Johnson underwent one implant surgery in November 2012, as well as a follow-up operation to insert a second probe in February 2013. After four months of living with the pacemaker brain implants, he said on Youtube that deep brain stimulation "has been hugely beneficial to his quality of life."
He has chronicled his life with Parkinson's disease on his blog YoungAndShaky in the past year, and is now drawing attention online for discussing his experience on the social media websites Youtube and Reddit.
In a remarkable video posted to Youtube last week, the now 39-year-old Johnson displays what happens when he turns off the remote-control-operated pacemakers.
The effect is dramatic.

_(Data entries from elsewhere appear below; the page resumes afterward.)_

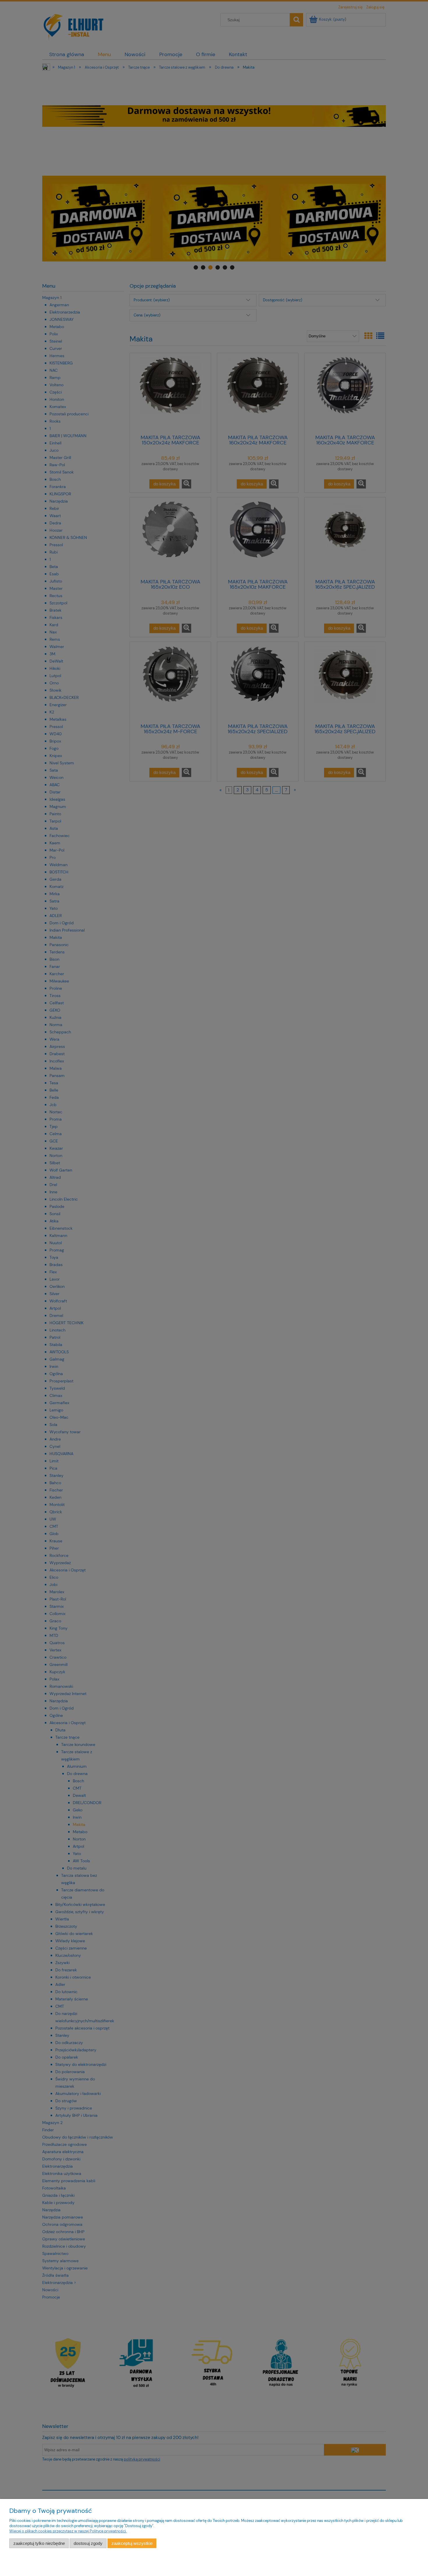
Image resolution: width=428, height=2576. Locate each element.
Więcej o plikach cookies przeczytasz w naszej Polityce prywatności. (68, 2531)
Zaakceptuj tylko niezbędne (39, 2543)
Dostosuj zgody (88, 2543)
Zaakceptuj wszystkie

When the pacemaker runs normally, Johnson can keep his arms completely still while extended, then rapidly wiggle his fingers to demonstrate his motor reflexes.
After pressing the "off" button on the pacemaker remote control, his tremors begin almost instantaneously. His hands uncontrollably shake, his voice begins to waver, and his neck twitches with muscle dystonia.
Over the course of only one minute, the tremors increase in intensity until Johnson is close to dropping the remote control. When he finally manages to press the button, the tremors stop automatically.
"If anyone is considering DBS," he says as he takes a deep, calming breath, "I thoroughly recommend it — it's life-changing."
Johnson's video is just the latest example of DBS video footage going viral online.
Last month, UCLA surgeons made waves when they live-streamed videos and photos of the DBS brain surgery of 39-year-old Brad Carter on the social media platforms Vine and Instagram, culminating in the Parkinson's disease patient playing guitar while he was still under the knife in order to test the pacemaker implant's effectiveness in calming his tremors.
Johnson acknowledged on Reddit that the brain pacemakers aren't perfect — airport security scanners can sometimes turn them off, so he needs to warn officers about his condition so they can pat him down instead.
He actually made the video in preparation for an upcoming plane flight, he wrote in a blog post — he had never before turned off the pacemaker, and wanted to record what happened.
Johnson clarified that DBS pacemakers do not cure Parkinson's disease, but avoid some of the undesirable effects of drugs like L-Dopa — "it doesn't stop or slow the disease it just replaces the effects of the medications I take (which have long term evil effects)."
The long-term effects of deep brain stimulation are unclear, the immediate quality of life improvement makes Johnson willing to take the risk of future drawbacks, since it allows him to enjoy time with his wife and two children in their Auckland home.
"For me, my kids are 3 and 6, so the risk of dying/stroke etc were outweighed by the fact that my kids deserved a dad for as long as they can and my wife deserved her husband back so this has given them that," he explained on Reddit. "So long may it last I say."